Previously they've introduced the matrices $$ \left( \mathcal{J}^{\mu\nu} \right)_{\alpha\beta} = i \left( {\delta^\mu}_{\alpha} {\delta^\nu}_{\beta} - {\delta^\mu}_{\beta} {\delta^\nu}_{\alpha} \right) $$ and the commutator matrices $$ S^{\mu\nu} = \frac{i}{4} \left[ \gamma^\mu , \gamma^\nu \right], $$ and asserted the identity $$ \left[ \gamma^\mu , S^{\rho\sigma} \right] = {\left( \mathcal{J}^{\rho \sigma} \right)^\mu}_\nu \gamma^\nu, $$ which I'm quite happy with.

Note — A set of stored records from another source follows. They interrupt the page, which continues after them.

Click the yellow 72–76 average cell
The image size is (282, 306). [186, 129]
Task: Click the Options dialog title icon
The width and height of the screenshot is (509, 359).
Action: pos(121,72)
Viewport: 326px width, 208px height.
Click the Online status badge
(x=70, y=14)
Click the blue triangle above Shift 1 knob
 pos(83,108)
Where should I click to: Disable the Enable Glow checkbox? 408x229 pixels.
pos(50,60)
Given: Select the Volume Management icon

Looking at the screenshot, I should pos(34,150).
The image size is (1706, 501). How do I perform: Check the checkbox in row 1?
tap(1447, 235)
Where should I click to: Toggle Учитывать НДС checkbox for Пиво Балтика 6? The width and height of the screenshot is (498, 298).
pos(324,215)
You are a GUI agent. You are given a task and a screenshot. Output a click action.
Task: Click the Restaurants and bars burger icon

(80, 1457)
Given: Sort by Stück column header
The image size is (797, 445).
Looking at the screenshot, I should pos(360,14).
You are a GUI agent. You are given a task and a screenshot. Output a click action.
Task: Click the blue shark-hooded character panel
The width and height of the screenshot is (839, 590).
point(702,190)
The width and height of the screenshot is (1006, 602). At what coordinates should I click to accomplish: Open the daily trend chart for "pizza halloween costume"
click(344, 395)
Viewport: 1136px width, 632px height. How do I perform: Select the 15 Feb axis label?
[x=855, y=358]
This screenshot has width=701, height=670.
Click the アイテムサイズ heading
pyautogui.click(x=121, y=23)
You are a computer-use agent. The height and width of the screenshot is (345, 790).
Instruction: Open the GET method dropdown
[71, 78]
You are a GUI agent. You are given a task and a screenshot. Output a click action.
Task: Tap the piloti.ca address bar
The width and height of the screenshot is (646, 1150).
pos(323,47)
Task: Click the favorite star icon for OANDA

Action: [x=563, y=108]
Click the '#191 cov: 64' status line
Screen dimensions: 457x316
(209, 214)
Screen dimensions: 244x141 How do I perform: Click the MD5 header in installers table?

The next line says this is equivalent to $$ \left( 1 + \frac{i}{2} \omega_{\rho\sigma} S^{\rho\sigma} \right) \gamma^\mu \left( 1 - \frac{i}{2} \omega_{\rho\sigma} S^{\rho\sigma} \right) = {\left( 1 - \frac{i}{2} \omega_{\rho\sigma} \mathcal{J}^{\rho\sigma} \right)^\mu}_\nu \gamma^\nu. $$

There's immediately at least one error in this from the multiple pairs of matching indices on the LHS. I imagine that this should be rectified by changing the $\rho\sigma$ indices in one of the brackets to some other pair.

But when I try to verify this identity, I find that they only match to first order in $ \omega $. Is this correct, or is there an algebraic trick I'm missing?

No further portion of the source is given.